Abstract
The emergence of the severe acute respiratory syndrome coronavirus 2 (SARS-CoV-2) late last year has not only led to the world-wide coronavirus disease 2019 (COVID-19) pandemic but also a deluge of biomedical literature. Following the release of the COVID-19 open research dataset (CORD-19) comprising over 200,000 scholarly articles, we a multi-disciplinary team of data scientists, clinicians, medical researchers and software engineers developed an innovative natural language processing (NLP) platform that combines an advanced search engine with a biomedical named entity recognition extraction package. In particular, the platform was developed to extract information relating to clinical risk factors for COVID-19 by presenting the results in a cluster format to support knowledge discovery. Here we describe the principles behind the development, the model and the results we obtained.
Keywords: COVID-19, Text Mining, Cluster Algorithms, Biomedical NLP
Introduction
The first coronavirus disease 2019 (COVID-19) cases emerged in Wuhan city in China as a result of infection from severe acute respiratory syndrome coronavirus 2 (SARS-CoV-2).1 Since then the disease has spread across the world resulting in a pandemic.2 To contain the disease, there is a world-wide effort to study the virus and devise treatments and vaccine candidates.3 Clinicians and researchers are in urgent need of rapid and quality information that will help them to inform diagnostics and therapeutics relating to the disease. However, the volume of studies concerning COVID-19 has substantially increased since the beginning of 2020 (fig. 1 ).4 When you couple these studies with pre-existing studies relating to other coronaviruses, immunology, genomics, proteomics and therapeutics the volume increases markedly.5
While not everything in this collection of medical literature is of proven value, it is nevertheless an essential source of information in the pandemic context.5 In this context, researchers and clinicians require a reliable approach to mining published literature for novel insights, emerging risk factors and therapeutics to inform their work in combating the COVID-19 pandemic. Biomedical natural language processing (NLP) or text mining can help mine useful information and knowledge from large volumes of biomedical literature.6 The objective of text mining is to derive implicit knowledge that hides in such literature and present it in an explicit form. In this context, we offer an innovative text mining and analytical tool that will aid clinicians and researchers in extracting valuable insights from large datasets of literature. In the following sections, we describe the principles, techniques and results of our approach.
Methods
The first step in our text mining process was information retrieval (IR). The dataset we relied on to retrieve information in this step was the COVID-19 Open Research Dataset (CORD-19), which is a resource of over 60,000 scholarly articles, including over 47,000 publications covering subjects such as COVID-19 and coronavirus related research.7 The CORD-19 dataset was initially made available for machine learning practitioners as an open-access database by a coalition including the White House, National Institutes of Health, and other partners but is now maintained by the Allen Institute for AI. The dataset gets updated weekly, and we last retrieved the dataset, to assess the utility of our model, in the first week of January 2021.

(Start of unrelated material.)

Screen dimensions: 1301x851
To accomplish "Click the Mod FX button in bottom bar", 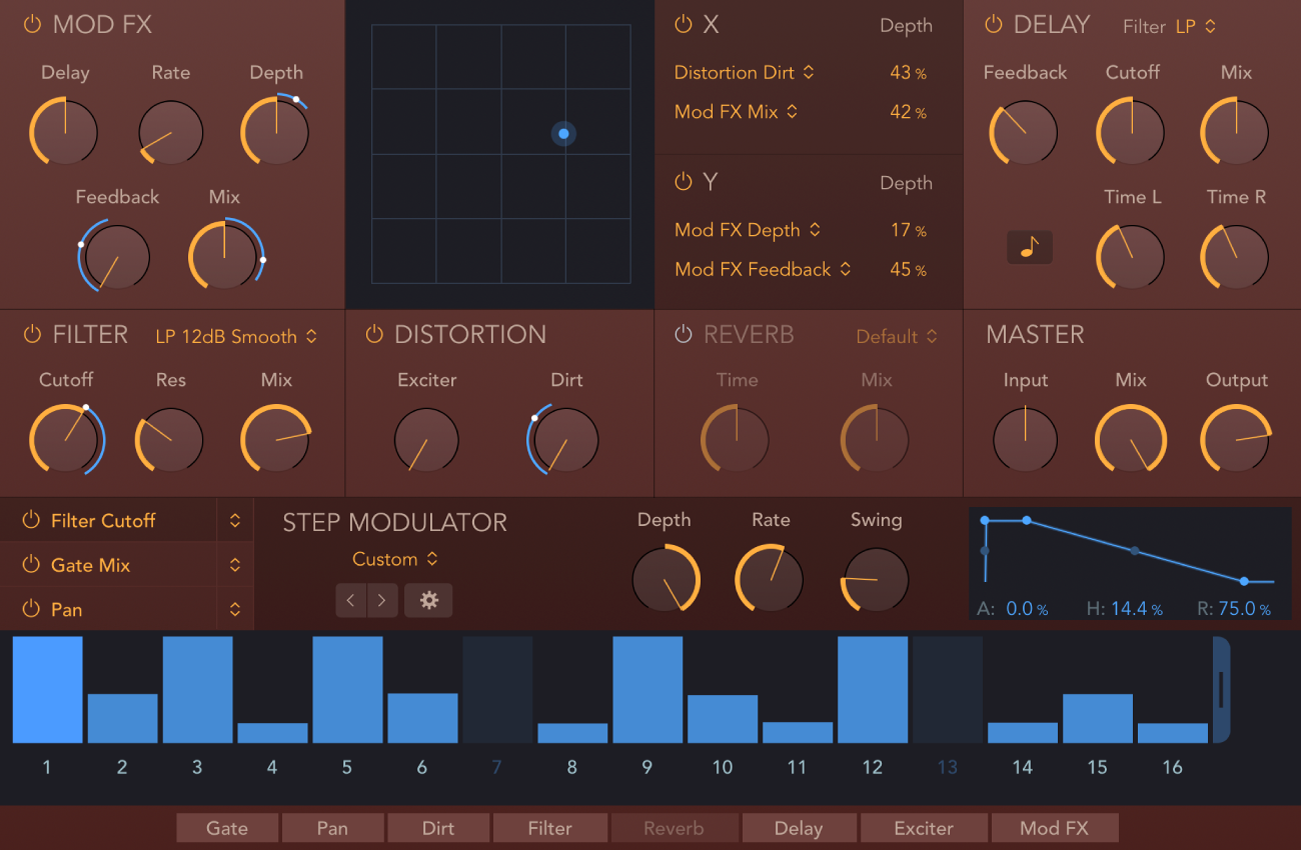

As part of the pre-processing seven sections in the full text of the publications were indexed for information retrieval including 'Abstract', 'Introduction', 'Background', 'Discussion', 'Results', 'Results and Discussion' and 'Methods'. The sections were established through an internal consultation process with the medical researchers in the team. Solr, an open-source enterprise search platform, was employed as a foundational query search engine for information extraction. Solr, uses okapi BM25 a ranking function used by search engines and provides distributed indexing and load-balanced querying, which suited our objectives.8
The input for the search engine was the CORD-19 dataset, with files in JavaScript Object Notation Format. The search engine allowed both free text and Boolean queries, while allowing unlimited queries. Written into the code was a process to eliminate duplicates of the retrieved information like for example similar abstracts. Weighted queries ensured only the most relevant articles were retrieved. The search platform was enjoined with scispaCy, a package tailored to identify within the search results biomedical or clinical terms.9 scispaCy builds on the Python-based spaCy library, which has a number of tools to aid text processing in multiple languages. scispaCY customises these tools to support primary text processing requirements for the biomedical, scientific and clinical areas. Initially, key terms relating to COVID-19 including all its associated synonyms were built into the search process to filter results. The search process then incorporated the scispaCy model to filter the results further and extract the medical terms.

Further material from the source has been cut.